Отбросив в сторону полено, я поднялась на ноги, спросила, сильно волнуясь: «Скажите, пожалуйста, как вас зовут? Как я должна вас называть?»
Он растерялся, ответил натянуто: «Ну, положим, Сева… Всеволод Сергеевич. А зачем, собственно?..»
Я перебила: «Всеволод Сергеевич, оставим эту печку. Хотите, я расскажу вам о себе все. Все-все. Мне это очень важно. Хотите?»
На его лице опять появилась маска, выраженная на этот раз уверенно-снисходительной усмешкой. Мол, именно это я и должна сейчас делать – рассказывать о себе. Наверное, он высказал бы еще свои соображения о том, что я и так обязана – говорить, а он – слушать. Что спрашивать – его право, а мое – только отвечать, а не лезть с вопросами, к тому же неуместными. Но я опять перебила:
– Тогда садитесь и слушайте. Пожалуйста, Всеволод, садитесь.

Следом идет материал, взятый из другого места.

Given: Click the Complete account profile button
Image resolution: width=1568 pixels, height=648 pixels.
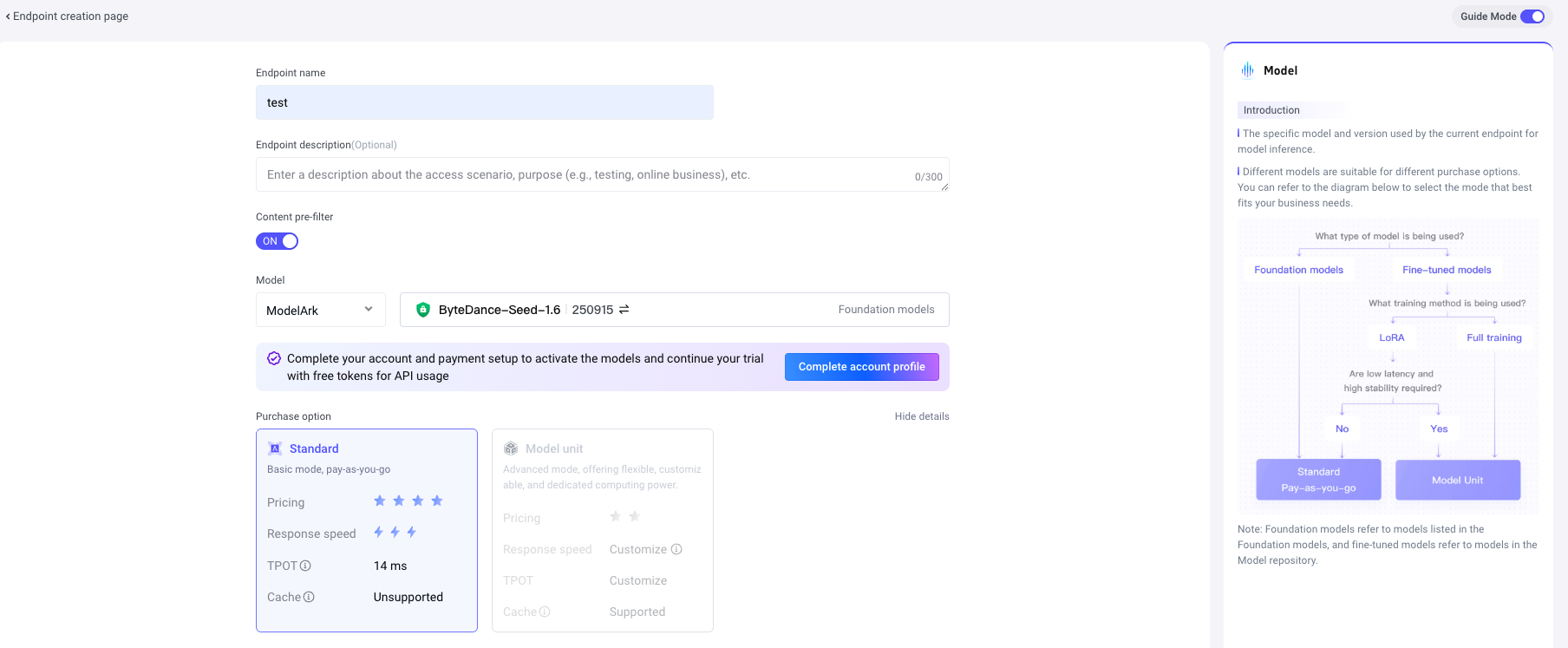Looking at the screenshot, I should [x=861, y=367].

Вероятно, было что-то в моем голосе убедительное, потому что лейтенант и в самом деле вновь уселся на свое место. Правда, после секундного колебания, нехотя, неуверенно. С его лица по-прежнему не сходила снисходительная, несколько растерянная усмешка. Наверное, он никак не мог решить для себя – правильно ли сейчас поступает?

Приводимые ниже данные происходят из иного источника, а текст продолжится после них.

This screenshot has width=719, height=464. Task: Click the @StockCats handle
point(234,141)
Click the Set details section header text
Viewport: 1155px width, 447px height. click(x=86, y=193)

Я тоже снова села напротив него и начала рассказывать. Вначале, правда, мой рассказ не клеился. Я путалась, перебивала саму себя, начинала вновь. Но постепенно отыскалась наконец тоненькая и верная ниточка – тропинка, которая и повела меня вновь через три последних года жизни. С самого начала – с того памятного, раннего майского утра 42 года, когда на пороге родного дома внезапно и вдруг возникли зловещие фигуры нацистских угонщиков с автоматами и с овчаркой на поводке, – и до самого конца – до светлого дня освобождения – 8-го марта.

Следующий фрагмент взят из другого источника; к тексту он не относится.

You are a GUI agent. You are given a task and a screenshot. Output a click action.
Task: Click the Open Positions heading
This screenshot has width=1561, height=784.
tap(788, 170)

Уже густая, вязкая чернота ночи за окном сменилась синим, хрупким рассветом, уже рассвет перешел в яркое, мартовское утро, а я все еще рассказывала. Дважды, после короткого стука, приоткрывалась дверь и показывалась голова давешнего солдата. В первый раз лейтенант просто отмахнулся, во второй, сделав мне рукой извиняющийся жест, что-то коротко приказал ему. Минут через пять солдат внес поднос с двумя стаканами крепкого горячего чая. Один стакан лейтенант придвинул ко мне, другой оставил перед собой.